3. 粘性末端连接：利用引物中附加在5'端的限制酶位点,直接将PCR产物经适当的限制酶切割后产生粘性末端,与载体连接,产生重组DNA.如果下游两个引物中含有两个不同的限制酶位点.经酶切后定向克隆到载体中。

第二节 材料、设备及试剂

一、材料

不同来源的模板DNA。

二、设备

移液器及吸头，硅烷化的PCR小管，DNA扩增仪(PE公司)，琼脂糖凝胶电泳所需设备(电泳槽及电泳仪)，台式高速离心机。

三、试剂：

1、10×pcr反应缓冲液：500mmol/L KCl, 100mmol/L Tris·Cl, 在25℃下, pH9.0, 1.0% Triton X-100。

2、MgCl2 ：25mmol/L。

3、4种dNTP混合物:每种2.5mmol/L。

4、Taq DNA聚合酶5U/μl。

5、T4 DNA连接酶及连接缓冲液：配方见第五章。

6、经SmaⅠ酶切和加dT的pUC质粒。

7、其它试剂：矿物油(石蜡油)，1% 琼脂糖，5×TBE，酚:氯仿:异戊醇(25:24:1)，无水乙醇和70% 乙醇。

第三节 操作步骤

一、PCR反应

1. 依次混匀下列试剂

35μl H2 O

5μl 10×PCR反应缓冲液

4μl 25mmol/L MgCl2

4μl 4种dNTP

0.5μl 上游引物(引物1)

0.5μl 下游引物(引物2)

0.5μl 模板DNA(约1ng)

混匀后离心5秒。

2. 将混合物在94℃下加热5分钟后冰冷,迅速离心数秒, 使管壁上液滴沉至管底,加入Taq DNA聚合酶(0.5μl约2.5U)，混匀后稍离心,加入一滴矿物油覆盖于反应混合物上。

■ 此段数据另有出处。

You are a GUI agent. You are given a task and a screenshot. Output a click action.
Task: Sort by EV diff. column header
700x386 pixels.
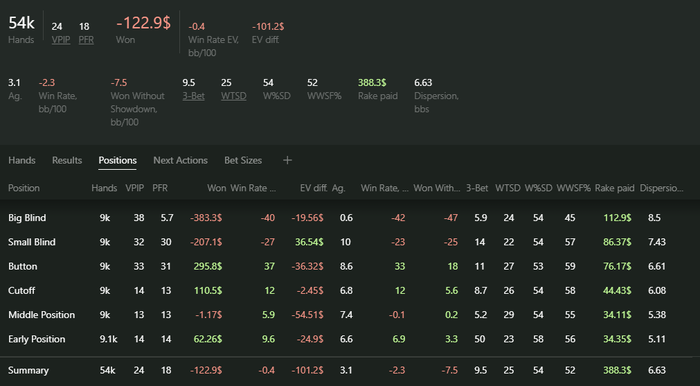click(x=313, y=188)
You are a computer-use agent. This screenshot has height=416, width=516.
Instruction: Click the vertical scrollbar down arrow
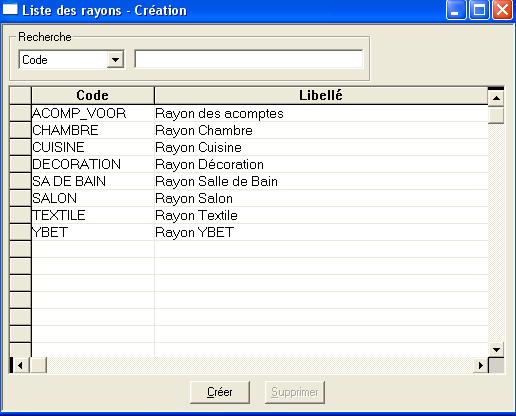pos(496,350)

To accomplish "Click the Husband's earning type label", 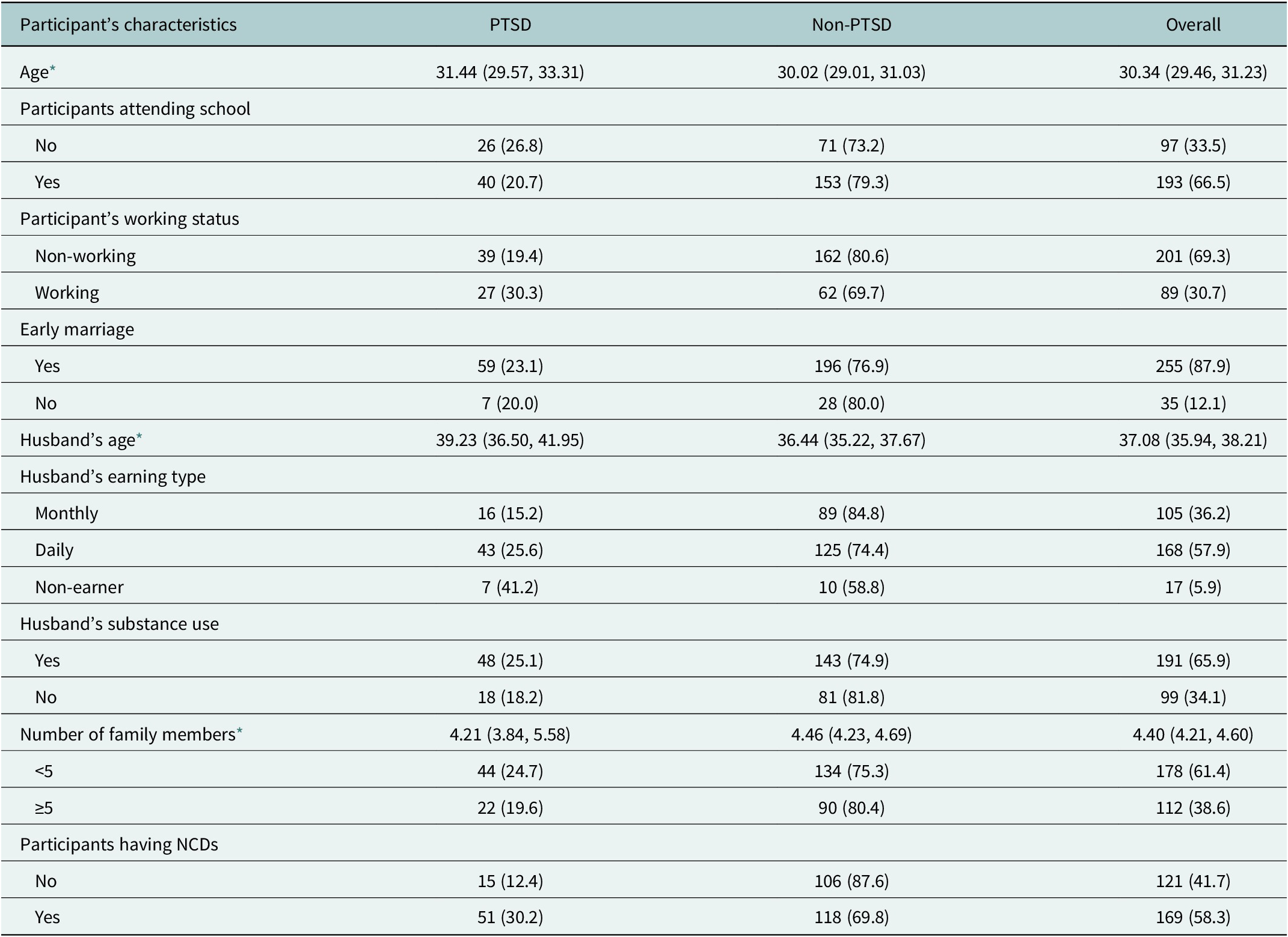I will pos(112,477).
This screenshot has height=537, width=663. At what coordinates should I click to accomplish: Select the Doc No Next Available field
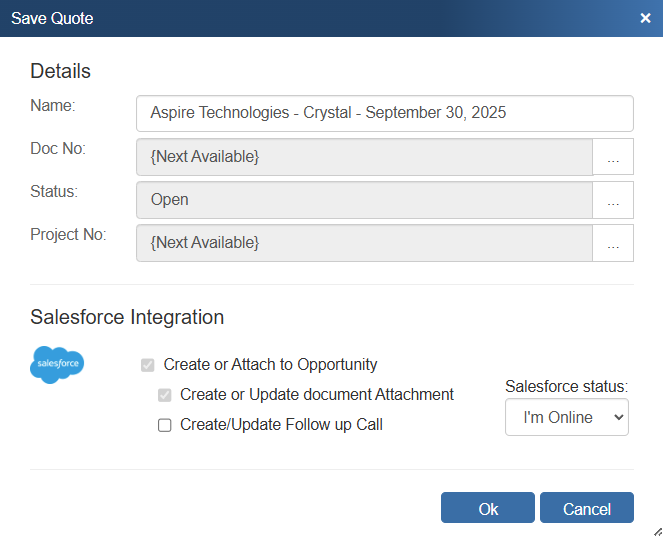(x=364, y=157)
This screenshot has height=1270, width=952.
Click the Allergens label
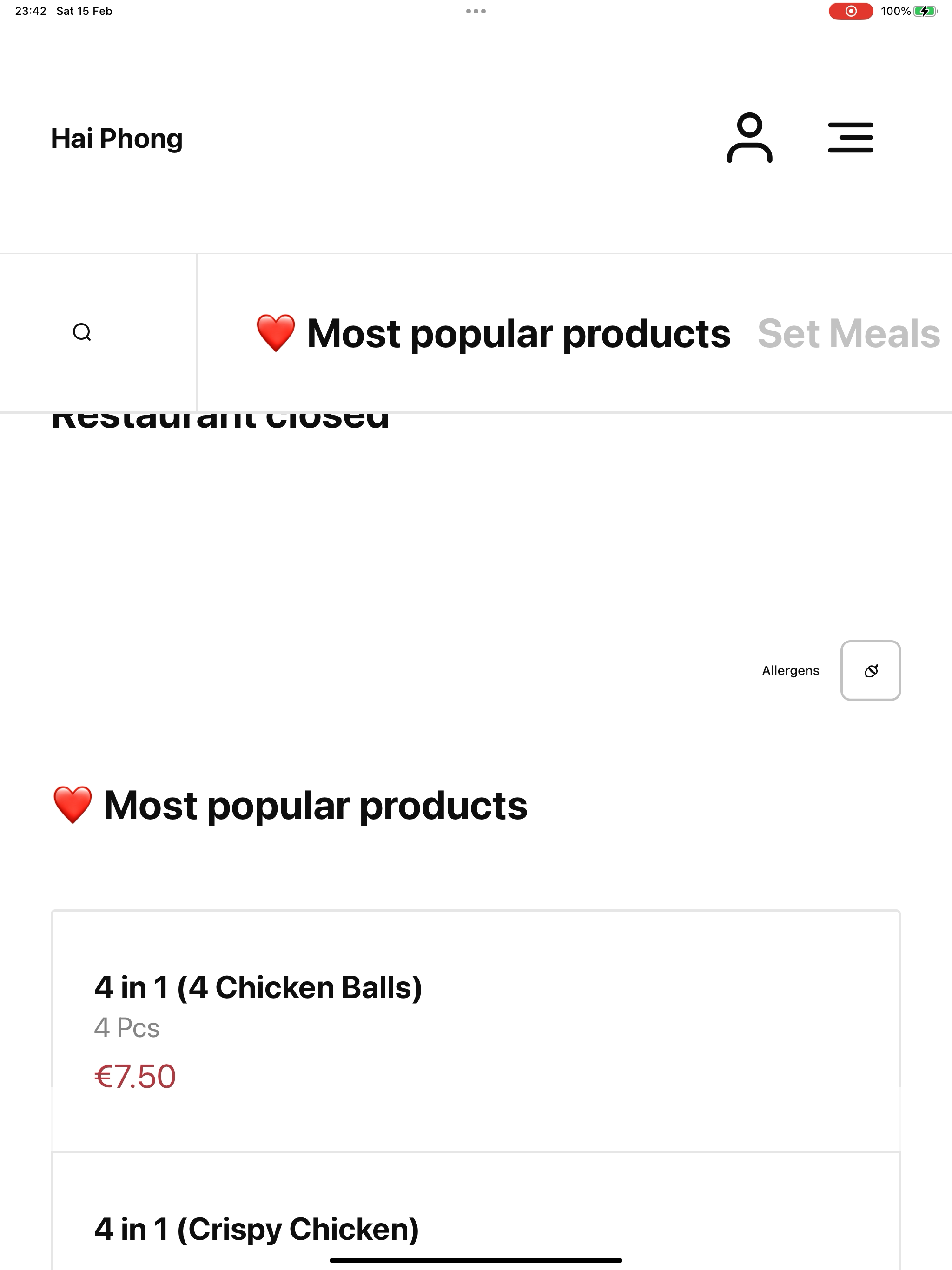pos(791,671)
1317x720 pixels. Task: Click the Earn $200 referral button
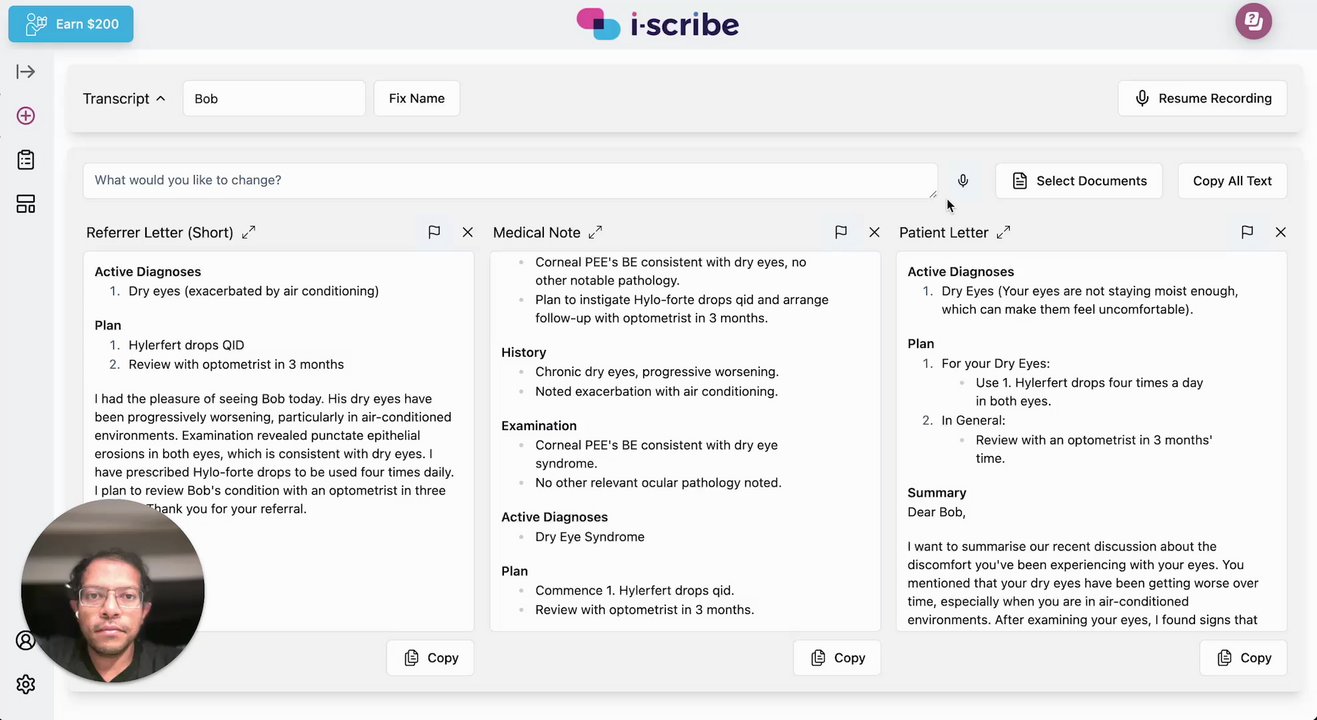pos(71,24)
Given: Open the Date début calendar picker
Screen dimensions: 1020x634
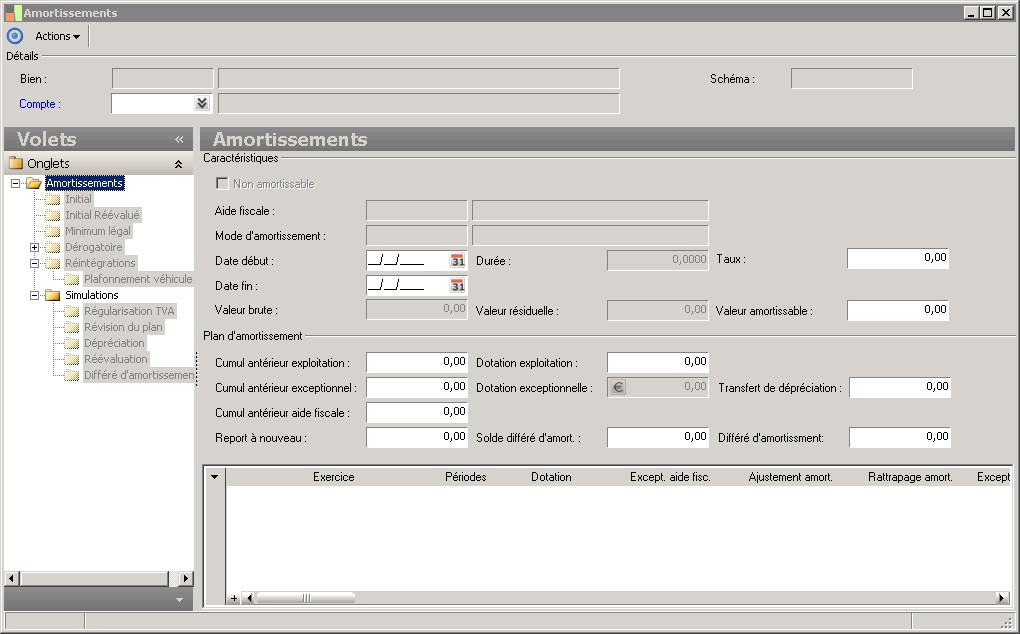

3. 用94℃变性1分钟，45℃退火1分钟, 72℃延伸2分钟, 循环35轮,进行PCR。zui后一轮循环结束后, 于72℃下保温10分钟，使反应产物扩增充分。

二、电泳

按第二章所述,取10μl扩增产物用1%琼脂糖凝胶进行电泳分析,检查反应产物及长度。

三、PCR产物的纯化

扩增的PCR产物如利用T-Vector进行克隆，可直接使用，如用平未端或粘性未端连接，往往需要将产物纯化。

(一)酚/氯仿法

1.取反应产物加100μl TE.。

2.加等体积氯仿混匀后用微型离心机10000rpm离心15秒,用移液器将上层水相吸至新的小管中. 这样抽提一次, 可除去覆盖在表面的矿物油。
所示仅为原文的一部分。